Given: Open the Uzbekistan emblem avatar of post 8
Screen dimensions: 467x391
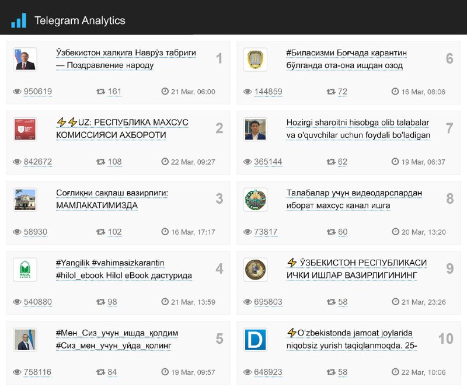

==

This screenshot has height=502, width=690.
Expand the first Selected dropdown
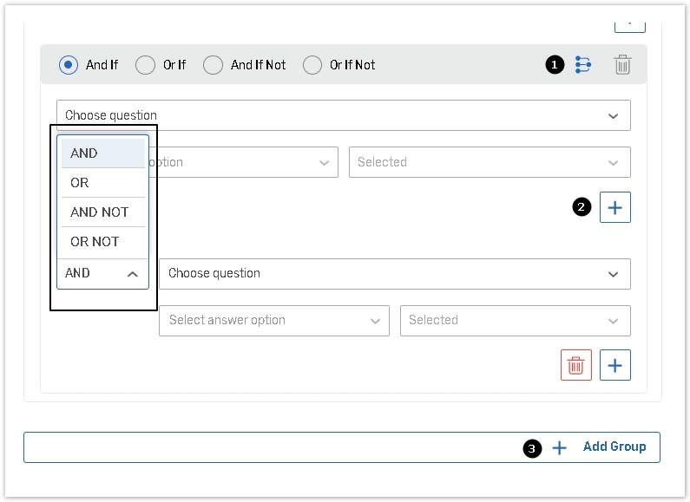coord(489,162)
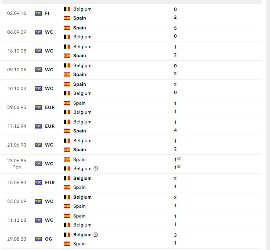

Task to carry out.
From the entries above, print the lines beginning at the one with "Given: Open the" and stopping after the one with "Screen dimensions: 467x391", exactly as written and with nothing else.

Solution.
Given: Open the Uzbekistan emblem avatar of post 8
Screen dimensions: 467x391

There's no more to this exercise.